体重によってどのお薬も薬剤のサイズが変わるわけですが
その体重幅が薬剤によって異なります。
例えば
ネクスガードスペクトラ11.3の対象体重は
1.8kgから3.6kgまで
クレデリオプラスSの対象体重は
1.7kgから2.8kgまで
シンパリカトリオXS
1.5kgから2.6kgまで
となっています。
わんちゃんも生きている動物なので
生きていれば多少体重の増減があります。
なので薬の体重幅の下限だったり上限だったりの子には
サイズが変わる可能性があるので勧めにくいわけですね。
例えば体重3.5kgの子にはクレデリオプラスを勧めますし
体重が2.6kgの子にはネクスガードスペクトラを勧めるといった、そんな感じですかね。
シンパリカトリオは体重の下限が一番小さいので
1.6kgとかの超小型犬の子にはおすすめかもしれません。
あと選ぶポイントのもう一つが嗜好性です。
毎月あげる薬なので、飲んでもらいやすいことに越したことはないわけで
飲んでくれないことはご家族のストレスにも繋がってしまいます。
どのメーカーさんも自社のやつは嗜好性が良いとは言いますが
実際そんなことはないように僕は思いますので
そこら辺はご自宅のわんちゃんに聞いてみてください。
ネクスガードスペクトラは
大豆をベースとした牛肉風味のソフトチュアブルタイプのお薬なのでおやつっぽい感じです。
クレデリオプラスは
豚肝臓などから作られておりますがビーフフレーバーがついた錠剤タイプのお薬です。
シンパリカトリオは
ミートフレーバーチュアブル錠とされているお薬です。
それぞれわんちゃんの好みは分かれると思いますので
嗜好性は試してみていただいて、って感じになるかと思います。
こんな感じの比較になりますが
結局は体重と嗜好性が一番なのかなと僕は考えています。
きちんと効果のある量を飲んで、続けられないとあんまり意味がないと思いますので
そこを重視しています。
正直、きちんと続けてさえいただければ
薬の効能としてはどの薬剤もちゃんと作用してくれる印象を持っておりますし
安全性も比較的高い系統の薬剤達だと考えておりますので
薬剤の比較というよりは商品の比較みたいな感じになってしまっていますが
あくまでも僕の意見なのでご容赦ください。
それぞれの動物病院さんで、推しの予防薬も違うと思いますが
薬の効果とか安全性だけでなく
実際は、薬の仕入れ値だったり、値上げがあったかどうかとか
どれが一番儲かるのかってところも考えておられる先生も多いと思います。
そこら辺も病院によって推す薬剤を決める大事な要素だと思いますが
赤裸々にそこを書くとさすがに怒られそうなのでやめておきます。
とりあえず、うちの動物病院は
体重と嗜好性の二つを選択基準として続けやすいものを選んでいただいている感じです。
フィラリア・ノミ・マダニ合剤の比較に関しては以上になります。
こうやってご意見いただいたことに対して
ブログを書くのって良いですね。
長くなりましたが、この辺で今日は終わりとします。
また何かございましたら、ご意見いただければと思います。
それでは。
先日コメントした者です。さっそく取り上げていただきありがとうございます!参考にさせていただいた上で、本日みなとまちさんにお伺いし、お薬を頂きました。

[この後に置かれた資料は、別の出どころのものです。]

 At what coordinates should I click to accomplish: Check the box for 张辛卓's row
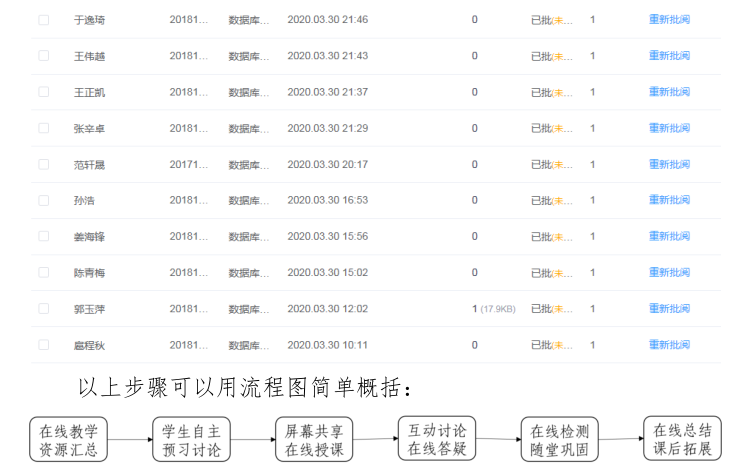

YouTubeも拝見しているのですが、以前望月先生が紹介してた口腔ケア用品をここ一ヶ月ほど試していて、愛犬の口臭がかなり改善されたので、家族で喜んでます。いつもタメになる情報を発信してくださり助かります。これからもよろしくお願いします。
>花粉が辛い飼い主様
コメントありがとうございます。
お薬も取りに来ていただいてありがとうございました。
記事が参考になって何よりです。
Youtubeやインスタグラムなんかにも
何かご意見などございましたらいつでもおっしゃっていただければと思います。